■ Exercise description
Edit the listing below, everything from the line containing "Click the RAM memory module icon" down to the line containing "click(x=1222, y=22)", so that "coordinates" becomes "location" with nothing else changed. Give back only those lines, without the pictures.

(Records for locating described items)
****************
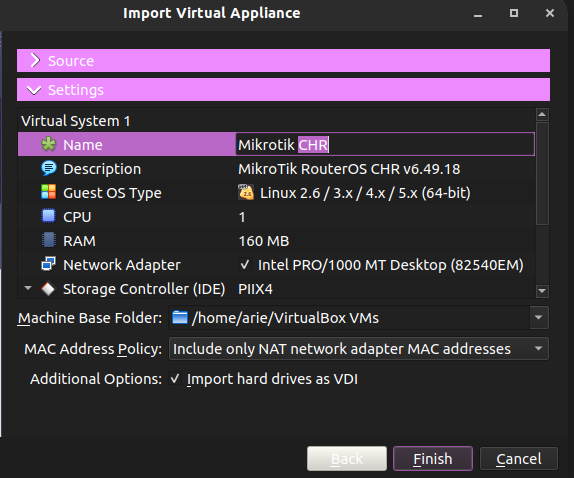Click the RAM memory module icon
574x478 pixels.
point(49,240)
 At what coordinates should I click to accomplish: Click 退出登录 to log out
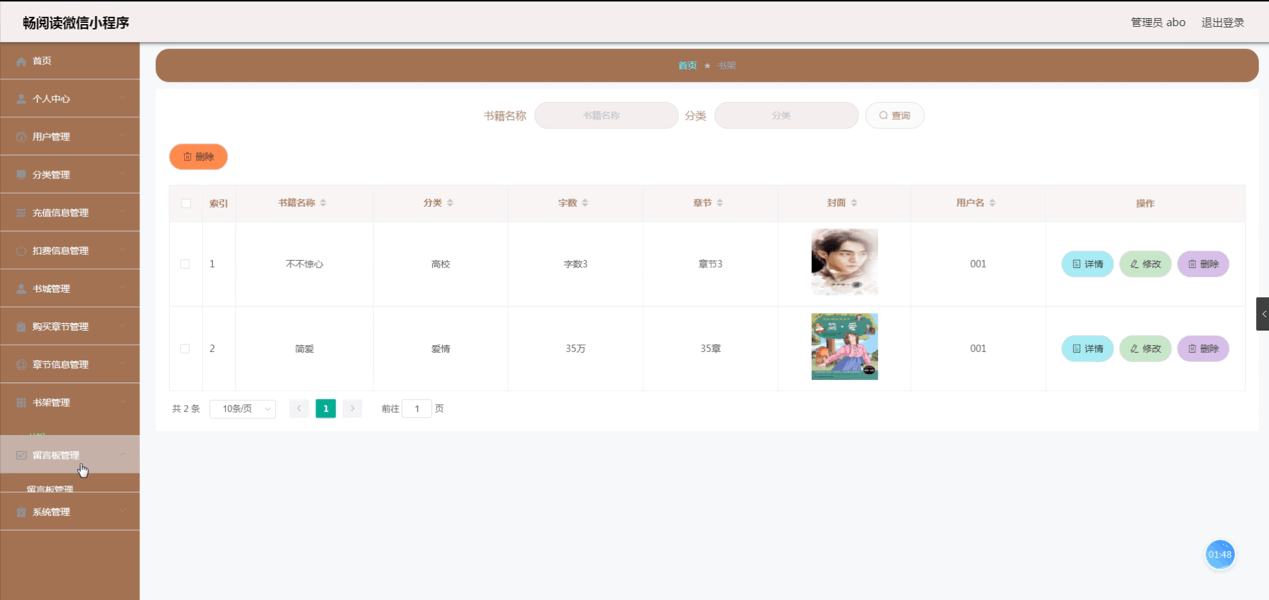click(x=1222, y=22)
****************
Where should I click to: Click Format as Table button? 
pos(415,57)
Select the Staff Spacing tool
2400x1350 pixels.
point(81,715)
****************
■ Response to the exercise
Click the RAM memory module icon
574x478 pixels.
point(49,240)
 At what location should I click to accomplish: Click 退出登录 to log out
click(x=1222, y=22)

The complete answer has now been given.